1D Smoothing

This example shows how to use the pylops.Smoothing1D operator to smooth an input signal along a given axis.

Derivative (or roughening) operators are generally used regularization in inverse problems. Smoothing has the opposite effect of roughening and it can be employed as preconditioning in inverse problems.

A smoothing operator is a simple compact filter on lenght \(n_{smooth}\) and each elements is equal to \(1/n_{smooth}\).

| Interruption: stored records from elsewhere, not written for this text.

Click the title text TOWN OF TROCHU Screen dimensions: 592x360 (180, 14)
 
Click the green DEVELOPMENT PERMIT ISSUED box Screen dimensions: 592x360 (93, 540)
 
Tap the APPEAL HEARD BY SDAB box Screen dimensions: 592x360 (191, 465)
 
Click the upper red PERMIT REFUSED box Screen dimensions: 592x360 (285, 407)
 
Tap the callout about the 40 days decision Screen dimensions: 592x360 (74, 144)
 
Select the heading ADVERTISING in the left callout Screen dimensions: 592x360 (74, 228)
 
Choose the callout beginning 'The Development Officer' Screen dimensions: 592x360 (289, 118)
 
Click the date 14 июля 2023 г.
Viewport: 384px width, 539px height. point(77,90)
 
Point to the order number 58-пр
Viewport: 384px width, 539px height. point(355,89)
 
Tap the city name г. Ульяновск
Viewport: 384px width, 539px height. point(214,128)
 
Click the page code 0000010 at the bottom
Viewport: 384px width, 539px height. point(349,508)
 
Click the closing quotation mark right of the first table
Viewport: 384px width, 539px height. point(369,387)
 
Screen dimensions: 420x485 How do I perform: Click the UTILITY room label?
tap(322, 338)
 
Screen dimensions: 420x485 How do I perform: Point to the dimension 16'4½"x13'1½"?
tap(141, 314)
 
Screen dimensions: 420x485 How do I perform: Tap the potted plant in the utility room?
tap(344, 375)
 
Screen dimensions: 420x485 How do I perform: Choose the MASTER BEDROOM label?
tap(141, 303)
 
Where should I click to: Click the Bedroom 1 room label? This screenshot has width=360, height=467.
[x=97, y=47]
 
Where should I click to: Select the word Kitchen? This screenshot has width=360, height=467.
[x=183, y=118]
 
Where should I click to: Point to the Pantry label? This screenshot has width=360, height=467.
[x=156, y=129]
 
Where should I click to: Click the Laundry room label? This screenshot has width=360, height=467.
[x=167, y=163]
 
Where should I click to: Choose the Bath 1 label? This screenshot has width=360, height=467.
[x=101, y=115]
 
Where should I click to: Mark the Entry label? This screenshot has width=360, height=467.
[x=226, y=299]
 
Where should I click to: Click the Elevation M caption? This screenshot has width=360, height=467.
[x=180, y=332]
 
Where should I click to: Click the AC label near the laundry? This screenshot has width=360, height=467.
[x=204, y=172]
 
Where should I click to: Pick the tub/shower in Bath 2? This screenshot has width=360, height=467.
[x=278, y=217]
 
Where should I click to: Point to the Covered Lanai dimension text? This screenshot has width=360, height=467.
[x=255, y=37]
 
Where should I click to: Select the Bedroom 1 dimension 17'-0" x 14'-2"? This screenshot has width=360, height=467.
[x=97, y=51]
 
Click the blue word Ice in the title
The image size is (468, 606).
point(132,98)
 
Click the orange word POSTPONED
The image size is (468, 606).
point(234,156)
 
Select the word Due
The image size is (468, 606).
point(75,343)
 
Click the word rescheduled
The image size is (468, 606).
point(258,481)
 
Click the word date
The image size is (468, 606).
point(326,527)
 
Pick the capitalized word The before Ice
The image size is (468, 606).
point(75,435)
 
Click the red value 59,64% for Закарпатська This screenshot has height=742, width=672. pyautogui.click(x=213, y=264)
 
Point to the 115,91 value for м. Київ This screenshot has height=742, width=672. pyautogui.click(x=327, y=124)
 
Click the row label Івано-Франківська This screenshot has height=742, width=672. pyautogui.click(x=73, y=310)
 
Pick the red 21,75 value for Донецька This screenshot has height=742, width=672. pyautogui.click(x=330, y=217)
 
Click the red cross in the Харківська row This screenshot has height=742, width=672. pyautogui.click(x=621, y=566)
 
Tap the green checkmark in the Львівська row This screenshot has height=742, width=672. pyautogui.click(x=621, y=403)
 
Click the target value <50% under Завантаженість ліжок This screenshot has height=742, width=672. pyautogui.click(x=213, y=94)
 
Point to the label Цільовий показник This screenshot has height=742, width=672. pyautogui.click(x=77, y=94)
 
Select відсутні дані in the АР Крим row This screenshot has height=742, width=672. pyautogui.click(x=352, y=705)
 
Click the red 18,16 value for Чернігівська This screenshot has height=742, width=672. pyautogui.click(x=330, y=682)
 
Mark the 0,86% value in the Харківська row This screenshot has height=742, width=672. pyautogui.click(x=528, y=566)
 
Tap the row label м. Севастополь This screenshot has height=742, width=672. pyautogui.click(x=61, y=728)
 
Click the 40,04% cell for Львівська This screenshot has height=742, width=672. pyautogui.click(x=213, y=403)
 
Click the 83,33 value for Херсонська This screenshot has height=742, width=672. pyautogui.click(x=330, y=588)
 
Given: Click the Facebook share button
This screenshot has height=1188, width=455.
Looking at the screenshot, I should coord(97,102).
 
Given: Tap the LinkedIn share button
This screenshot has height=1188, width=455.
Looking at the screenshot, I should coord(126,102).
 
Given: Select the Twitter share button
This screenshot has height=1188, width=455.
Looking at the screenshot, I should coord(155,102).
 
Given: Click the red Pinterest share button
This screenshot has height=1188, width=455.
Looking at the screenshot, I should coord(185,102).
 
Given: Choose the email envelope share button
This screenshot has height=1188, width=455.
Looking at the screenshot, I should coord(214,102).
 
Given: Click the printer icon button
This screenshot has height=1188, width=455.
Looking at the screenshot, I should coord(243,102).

import matplotlib.pyplot as plt
import numpy as np

import pylops

plt.close("all")

Define the input parameters: number of samples of input signal (N) and lenght of the smoothing filter regression coefficients (\(n_{smooth}\)). In this first case the input signal is one at the center and zero elsewhere.

N = 31
nsmooth = 7
x = np.zeros(N)
x[int(N / 2)] = 1

Sop = pylops.Smoothing1D(nsmooth=nsmooth, dims=[N], dtype="float32")

y = Sop * x
xadj = Sop.H * y

fig, ax = plt.subplots(1, 1, figsize=(10, 3))
ax.plot(x, "k", lw=2, label=r"$x$")
ax.plot(y, "r", lw=2, label=r"$y=Ax$")
ax.set_title("Smoothing in 1st direction", fontsize=14, fontweight="bold")
ax.legend()
plt.tight_layout()

Let’s repeat the same exercise with a random signal as input. After applying smoothing, we will also try to invert it.

N = 120
nsmooth = 13
x = np.random.normal(0, 1, N)
Sop = pylops.Smoothing1D(nsmooth=13, dims=(N), dtype="float32")

y = Sop * x
xest = Sop / y

fig, ax = plt.subplots(1, 1, figsize=(10, 3))
ax.plot(x, "k", lw=2, label=r"$x$")
ax.plot(y, "r", lw=2, label=r"$y=Ax$")
ax.plot(xest, "--g", lw=2, label=r"$x_{ext}$")
ax.set_title("Smoothing in 1st direction", fontsize=14, fontweight="bold")
ax.legend()
plt.tight_layout()

Finally we show that the same operator can be applied to multi-dimensional data along a chosen axis.

A = np.zeros((11, 21))
A[5, 10] = 1

Sop = pylops.Smoothing1D(nsmooth=5, dims=(11, 21), axis=0, dtype="float64")
B = Sop * A

fig, axs = plt.subplots(1, 2, figsize=(10, 3))
fig.suptitle(
    "Smoothing in 1st direction for 2d data", fontsize=14, fontweight="bold", y=0.95
)
im = axs[0].imshow(A, interpolation="nearest", vmin=0, vmax=1)
axs[0].axis("tight")
axs[0].set_title("Model")
plt.colorbar(im, ax=axs[0])
im = axs[1].imshow(B, interpolation="nearest", vmin=0, vmax=1)
axs[1].axis("tight")
axs[1].set_title("Data")
plt.colorbar(im, ax=axs[1])
plt.tight_layout()
plt.subplots_adjust(top=0.8)